French North America reported that A.G. Tenney, editor of The Brunswick Telegraph at the time, explained that “[i]t is stated that the wages in the mill have been rather under than above the average of the cotton mills of this state — that some of the young children work at $1 per week, and some as low as 8 cents per day” (although Tenney was skeptical about the lower figure).

It was a grim existence for the youngsters, who the New England Historical Society described as largely Franco-American children of immigrants from Quebec.

“Some were only seven years old,” the society reported, in part. “They worked in the Cabot textile mill, which employed 550 workers in 1881, 375 females and 175 males. The millworkers lived in Brunswick’s Little Canada along the Androscoggin River, four blocks of filthy, decrepit, company-owned tenements. Smokestacks spewed carbon monoxide from burning coal. Rats infested the mill buildings, and workers had to shake the vermin out of their clothes when their shifts were over.
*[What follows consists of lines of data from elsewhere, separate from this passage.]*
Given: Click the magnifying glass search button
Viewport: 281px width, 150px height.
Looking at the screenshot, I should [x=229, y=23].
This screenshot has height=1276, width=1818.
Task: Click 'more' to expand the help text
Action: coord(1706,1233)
Typhoid and diphtheria stalked the millworkers and their families.”

The younger workers served as so-called doffers, doing the long-since-mechanized task of replacing full spindles with empty ones on the spinning machines.

Often barefoot, they ran the risk of getting hands and feet caught in the wheels of the machines, or breathing in air dirty with lint and contracting an often fatal condition known as “brown lung.”

News reports cited by the historical society and French North America didn’t seem to get into great detail about the children’s strike, mentioning it largely in the context of a subsequent strike among the adult workers.

The Telegraph reported generally that the “boys 8 to 14 years of age struck for higher pay, got it, and thus led to strikes in [the] spinning and mule rooms,” which at least temporarily shut down the mill.

Essentially, the grown-ups said, “Hey, the kids demanded more money, we should do that, too.”

Led by the children’s example, the striking adult male millworkers were able to get raises from $1.42 per day to $1.50, while their female counterparts were given raises from 90 cents per day to $1.05.

The historical society reported that by 1886, the state of Maine demanded Cabot clean up the squalid tenements, and in 1887, started taking steps to limit exploitation of children in manufacturing, namely by passed a law requiring students under the age of 15 to attend at least 16 weeks of school before being allowed to work in mills.

By 1915, the state would pass even more progressive child labor rules, preventing anyone under the age of 14 from working during school hours. These Maine laws came decades before Congress passed the 1938 Fair Labor Standards Act, placing the minimum working age during school hours at 16, among other things.